## About this task
Could you reproduce, word for word, everything below from the line containing "Instruction: Select the Spain team row" down to the line containing "has height=598, width=1242.", with both of those lines included and no others?

## The data
>>>>>

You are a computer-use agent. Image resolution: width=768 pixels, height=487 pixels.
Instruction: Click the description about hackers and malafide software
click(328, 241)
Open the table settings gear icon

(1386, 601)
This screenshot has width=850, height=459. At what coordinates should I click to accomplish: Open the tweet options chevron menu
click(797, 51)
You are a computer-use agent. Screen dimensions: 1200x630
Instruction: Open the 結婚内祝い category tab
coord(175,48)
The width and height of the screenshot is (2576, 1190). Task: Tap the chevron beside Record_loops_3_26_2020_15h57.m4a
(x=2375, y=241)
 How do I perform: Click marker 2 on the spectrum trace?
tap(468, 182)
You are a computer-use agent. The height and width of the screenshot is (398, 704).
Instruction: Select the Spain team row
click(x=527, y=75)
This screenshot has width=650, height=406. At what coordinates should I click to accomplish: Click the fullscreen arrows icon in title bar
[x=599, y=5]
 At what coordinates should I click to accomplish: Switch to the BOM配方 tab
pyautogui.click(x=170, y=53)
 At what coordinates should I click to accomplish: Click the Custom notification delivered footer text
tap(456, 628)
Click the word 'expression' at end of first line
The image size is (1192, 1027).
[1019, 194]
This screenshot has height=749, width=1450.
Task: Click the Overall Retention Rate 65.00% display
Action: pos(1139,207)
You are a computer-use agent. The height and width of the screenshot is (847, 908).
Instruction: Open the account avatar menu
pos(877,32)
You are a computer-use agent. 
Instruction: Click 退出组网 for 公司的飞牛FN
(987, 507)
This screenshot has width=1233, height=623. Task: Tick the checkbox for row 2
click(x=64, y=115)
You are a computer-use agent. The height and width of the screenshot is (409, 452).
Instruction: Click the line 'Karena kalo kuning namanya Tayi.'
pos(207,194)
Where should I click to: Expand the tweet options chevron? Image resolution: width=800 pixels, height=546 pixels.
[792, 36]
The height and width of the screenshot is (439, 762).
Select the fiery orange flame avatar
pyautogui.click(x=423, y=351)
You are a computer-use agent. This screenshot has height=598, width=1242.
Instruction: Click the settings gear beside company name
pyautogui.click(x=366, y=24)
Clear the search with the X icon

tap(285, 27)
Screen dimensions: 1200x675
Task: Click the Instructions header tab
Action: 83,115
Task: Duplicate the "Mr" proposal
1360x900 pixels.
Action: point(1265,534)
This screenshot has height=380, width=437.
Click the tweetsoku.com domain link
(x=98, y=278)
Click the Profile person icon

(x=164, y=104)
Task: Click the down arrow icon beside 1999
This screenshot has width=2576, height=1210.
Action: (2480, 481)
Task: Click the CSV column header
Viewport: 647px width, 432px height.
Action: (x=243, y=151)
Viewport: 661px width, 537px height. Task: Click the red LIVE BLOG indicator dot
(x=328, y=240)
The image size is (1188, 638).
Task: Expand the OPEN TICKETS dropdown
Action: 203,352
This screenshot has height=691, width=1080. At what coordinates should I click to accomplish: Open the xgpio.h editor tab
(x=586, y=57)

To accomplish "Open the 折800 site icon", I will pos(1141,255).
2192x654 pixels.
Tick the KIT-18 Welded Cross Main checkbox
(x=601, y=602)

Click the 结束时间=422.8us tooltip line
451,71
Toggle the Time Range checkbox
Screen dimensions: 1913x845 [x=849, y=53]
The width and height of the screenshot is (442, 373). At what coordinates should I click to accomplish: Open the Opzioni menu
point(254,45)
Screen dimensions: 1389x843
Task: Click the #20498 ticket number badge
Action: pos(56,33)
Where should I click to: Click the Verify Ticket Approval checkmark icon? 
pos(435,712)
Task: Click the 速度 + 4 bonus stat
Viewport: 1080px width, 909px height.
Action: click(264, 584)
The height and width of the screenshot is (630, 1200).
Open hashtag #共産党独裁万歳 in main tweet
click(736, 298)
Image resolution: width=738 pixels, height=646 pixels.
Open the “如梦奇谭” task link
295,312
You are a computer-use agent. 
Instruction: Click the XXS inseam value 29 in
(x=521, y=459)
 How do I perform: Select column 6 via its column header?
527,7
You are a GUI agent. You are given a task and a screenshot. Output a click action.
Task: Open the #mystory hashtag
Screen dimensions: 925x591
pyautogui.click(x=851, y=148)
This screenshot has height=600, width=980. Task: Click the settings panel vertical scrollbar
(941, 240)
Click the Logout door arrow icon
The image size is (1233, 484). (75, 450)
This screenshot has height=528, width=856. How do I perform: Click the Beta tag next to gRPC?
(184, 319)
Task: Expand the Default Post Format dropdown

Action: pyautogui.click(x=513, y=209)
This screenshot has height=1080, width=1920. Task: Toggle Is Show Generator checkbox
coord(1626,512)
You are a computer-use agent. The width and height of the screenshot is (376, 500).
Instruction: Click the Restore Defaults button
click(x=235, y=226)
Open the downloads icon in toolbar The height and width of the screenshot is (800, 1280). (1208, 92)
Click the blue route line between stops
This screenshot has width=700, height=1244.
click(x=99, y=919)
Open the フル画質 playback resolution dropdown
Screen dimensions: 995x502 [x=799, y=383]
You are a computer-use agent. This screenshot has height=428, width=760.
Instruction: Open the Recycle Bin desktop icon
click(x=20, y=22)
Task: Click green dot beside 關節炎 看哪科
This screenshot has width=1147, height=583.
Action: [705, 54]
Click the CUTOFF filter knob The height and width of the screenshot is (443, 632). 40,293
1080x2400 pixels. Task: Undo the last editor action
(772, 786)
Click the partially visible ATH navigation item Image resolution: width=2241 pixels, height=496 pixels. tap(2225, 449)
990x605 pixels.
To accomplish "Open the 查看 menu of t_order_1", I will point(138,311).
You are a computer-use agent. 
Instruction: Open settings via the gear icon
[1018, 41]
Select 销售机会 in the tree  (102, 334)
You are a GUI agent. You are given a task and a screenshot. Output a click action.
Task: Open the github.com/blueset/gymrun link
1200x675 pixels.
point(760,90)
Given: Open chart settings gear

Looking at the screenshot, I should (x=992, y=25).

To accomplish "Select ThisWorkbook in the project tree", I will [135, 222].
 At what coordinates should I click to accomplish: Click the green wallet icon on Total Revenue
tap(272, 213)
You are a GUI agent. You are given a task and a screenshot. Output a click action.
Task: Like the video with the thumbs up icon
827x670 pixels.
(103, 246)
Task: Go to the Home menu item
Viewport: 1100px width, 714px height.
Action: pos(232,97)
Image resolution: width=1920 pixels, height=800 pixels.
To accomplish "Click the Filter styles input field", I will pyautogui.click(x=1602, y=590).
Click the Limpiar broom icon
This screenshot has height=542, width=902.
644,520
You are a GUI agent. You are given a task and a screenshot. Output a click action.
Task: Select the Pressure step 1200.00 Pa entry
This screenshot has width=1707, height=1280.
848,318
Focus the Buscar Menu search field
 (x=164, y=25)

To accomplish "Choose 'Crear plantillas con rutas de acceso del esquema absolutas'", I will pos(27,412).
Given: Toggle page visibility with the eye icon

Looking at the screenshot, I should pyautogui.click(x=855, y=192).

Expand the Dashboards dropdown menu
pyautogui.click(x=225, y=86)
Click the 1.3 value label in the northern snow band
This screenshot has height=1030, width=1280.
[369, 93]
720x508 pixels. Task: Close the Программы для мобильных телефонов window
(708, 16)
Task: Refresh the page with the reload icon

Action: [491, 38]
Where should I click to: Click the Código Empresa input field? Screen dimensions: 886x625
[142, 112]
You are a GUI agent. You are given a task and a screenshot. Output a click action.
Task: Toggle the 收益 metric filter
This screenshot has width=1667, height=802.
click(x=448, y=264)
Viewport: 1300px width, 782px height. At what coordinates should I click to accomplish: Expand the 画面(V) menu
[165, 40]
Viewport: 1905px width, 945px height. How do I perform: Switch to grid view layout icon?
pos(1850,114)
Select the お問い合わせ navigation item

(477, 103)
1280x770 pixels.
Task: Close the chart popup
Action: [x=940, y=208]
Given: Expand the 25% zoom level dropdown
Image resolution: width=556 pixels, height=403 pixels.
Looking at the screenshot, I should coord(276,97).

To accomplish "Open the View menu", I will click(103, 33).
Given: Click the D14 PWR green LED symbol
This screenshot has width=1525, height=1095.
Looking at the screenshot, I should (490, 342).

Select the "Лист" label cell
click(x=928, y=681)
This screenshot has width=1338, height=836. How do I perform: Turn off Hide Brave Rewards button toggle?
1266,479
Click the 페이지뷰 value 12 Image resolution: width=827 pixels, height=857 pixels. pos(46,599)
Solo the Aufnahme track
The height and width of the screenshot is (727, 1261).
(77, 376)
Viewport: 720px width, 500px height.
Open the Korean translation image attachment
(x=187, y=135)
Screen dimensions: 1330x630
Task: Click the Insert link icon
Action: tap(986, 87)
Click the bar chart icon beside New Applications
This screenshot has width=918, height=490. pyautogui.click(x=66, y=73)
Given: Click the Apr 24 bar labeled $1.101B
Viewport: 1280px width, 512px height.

<<<<<

## Finished exercise
Instruction: Select the Spain team row
click(x=527, y=75)
This screenshot has width=650, height=406. At what coordinates should I click to accomplish: Click the fullscreen arrows icon in title bar
[x=599, y=5]
 At what coordinates should I click to accomplish: Switch to the BOM配方 tab
pyautogui.click(x=170, y=53)
 At what coordinates should I click to accomplish: Click the Custom notification delivered footer text
tap(456, 628)
Click the word 'expression' at end of first line
The image size is (1192, 1027).
[1019, 194]
This screenshot has height=749, width=1450.
Task: Click the Overall Retention Rate 65.00% display
Action: pos(1139,207)
You are a computer-use agent. The height and width of the screenshot is (847, 908).
Instruction: Open the account avatar menu
pos(877,32)
You are a computer-use agent. 
Instruction: Click 退出组网 for 公司的飞牛FN
(987, 507)
This screenshot has width=1233, height=623. Task: Tick the checkbox for row 2
click(x=64, y=115)
You are a computer-use agent. The height and width of the screenshot is (409, 452).
Instruction: Click the line 'Karena kalo kuning namanya Tayi.'
pos(207,194)
Where should I click to: Expand the tweet options chevron? Image resolution: width=800 pixels, height=546 pixels.
[792, 36]
The height and width of the screenshot is (439, 762).
Select the fiery orange flame avatar
pyautogui.click(x=423, y=351)
You are a computer-use agent. This screenshot has height=598, width=1242.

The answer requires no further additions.